Pourquoi avez-vous accepté de rejoindre le groupe TF1 ?
Je l'ai fait pour deux raisons. Je dis toujours oui à des gens. En l'occurrence, là, ce sont François Pellissier, Gilles Pélisson et Thierry Thuillier qui m'ont fait cette proposition. J'avais envie de dire oui pour eux et pour les images. S'ils ne les avaient pas eues, j'aurais dit non. Pour le coup, j'ai eu la chance de travailler pour une chaîne où la star était le produit, les joueurs. Là, le groupe TF1 est le seul à tout avoir. Il y a beIN Sports aussi, mais c'est TF1 qui m'a fait cette proposition. J'ai dit oui à des hommes et à cet événement unique qui est la Coupe du monde en images.

Comment remet-on le pied à l'étrier quatre ans après avoir quitté le monde de la télévision ?
Je n'en sais rien. On verra jeudi soir quand je vais arriver sur le plateau. J'espère que ça va bien se passer. Tout le monde me dit : "Tu sais, c'est comme le vélo, ça ne s'oublie pas". Donc, j'espère que ça ne s'oublie pas.

Vous êtes une ancienne figure de Canal+. Comment avez-vous réagi après l'échec du groupe lors de l'appel d'offres de la Ligue 1 ?
Je n'ai pas réagi parce que ça fait quatre ans que j'ai quitté cette chaîne. Ca fait quatre ans que l'histoire a changé, la leur et la mienne. Après, ce sont des sentiments personnels. Je n'ai pas pour habitude de livrer mes sentiments personnels. Ce que j'ai ressenti, ça n'intéresse personne. En revanche, je n'ai pas à commenter la stratégie d'une chaîne qui n'est plus la mienne depuis quatre ans. Je n'ai pas grand chose à en dire.

Les grandes affiches de Ligue 1 représentent tout de même l'un des points forts de Canal+.

§ **Lignes enregistrées**:

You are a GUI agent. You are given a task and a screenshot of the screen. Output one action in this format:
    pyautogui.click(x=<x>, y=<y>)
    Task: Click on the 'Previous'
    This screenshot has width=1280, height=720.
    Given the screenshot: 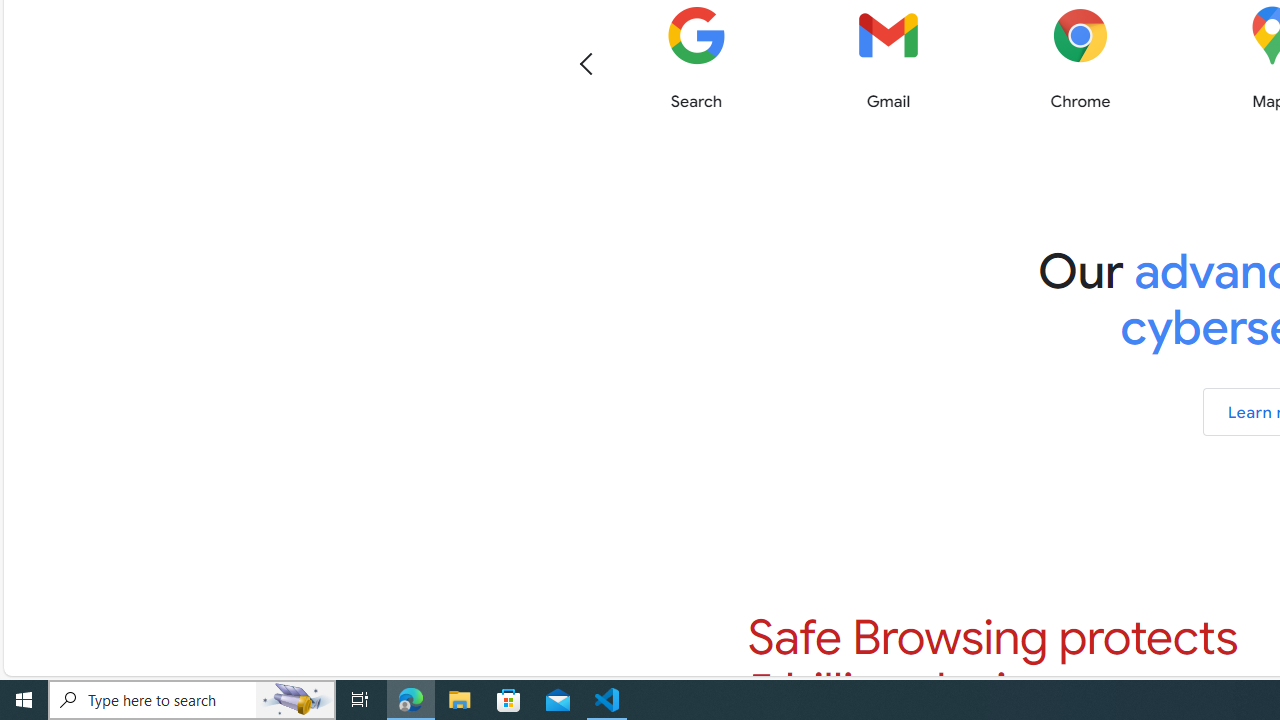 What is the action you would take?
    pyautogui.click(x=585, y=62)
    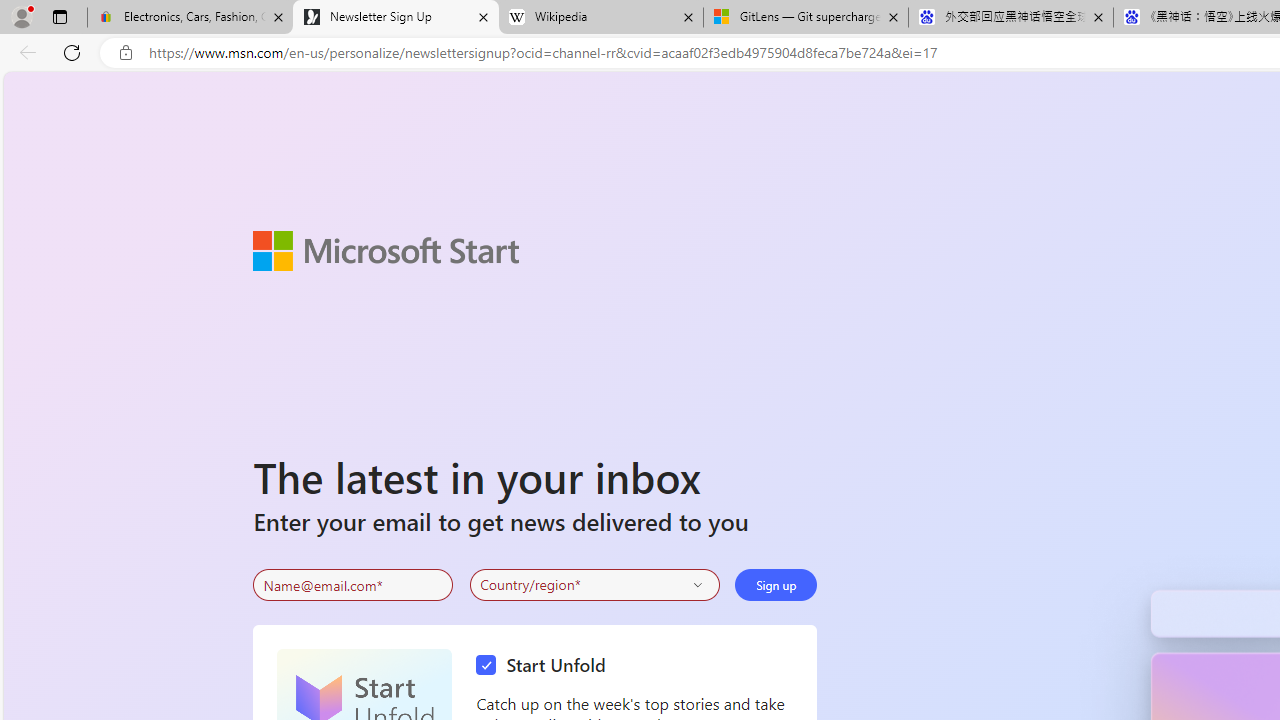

§ **Travail demandé**:
a. Répondez aux questions suivantes à partir de l'entretien sur l'arrivée au groupe TF1 :
(i) Qui a proposé à la personne interrogée de rejoindre le groupe TF1 ?
(ii) À quel moment la personne interrogée doit-elle arriver sur le plateau ?
(iii) Depuis combien de temps la personne interrogée a-t-elle quitté Canal+ ?
b. Citez fidèlement le passage de l'entretien sur l'arrivée au groupe TF1 qui commence par « Pourquoi avez-vous accepté » et se poursuit jusqu'à « la télévision ? ».

§ **Réponses fournies**:
a.
(i) François Pellissier, Gilles Pélisson et Thierry Thuillier.
(ii) Jeudi soir.
(iii) Depuis quatre ans.

b.
Pourquoi avez-vous accepté de rejoindre le groupe TF1 ?
Je l'ai fait pour deux raisons. Je dis toujours oui à des gens. En l'occurrence, là, ce sont François Pellissier, Gilles Pélisson et Thierry Thuillier qui m'ont fait cette proposition. J'avais envie de dire oui pour eux et pour les images. S'ils ne les avaient pas eues, j'aurais dit non. Pour le coup, j'ai eu la chance de travailler pour une chaîne où la star était le produit, les joueurs. Là, le groupe TF1 est le seul à tout avoir. Il y a beIN Sports aussi, mais c'est TF1 qui m'a fait cette proposition. J'ai dit oui à des hommes et à cet événement unique qui est la Coupe du monde en images.

Comment remet-on le pied à l'étrier quatre ans après avoir quitté le monde de la télévision ?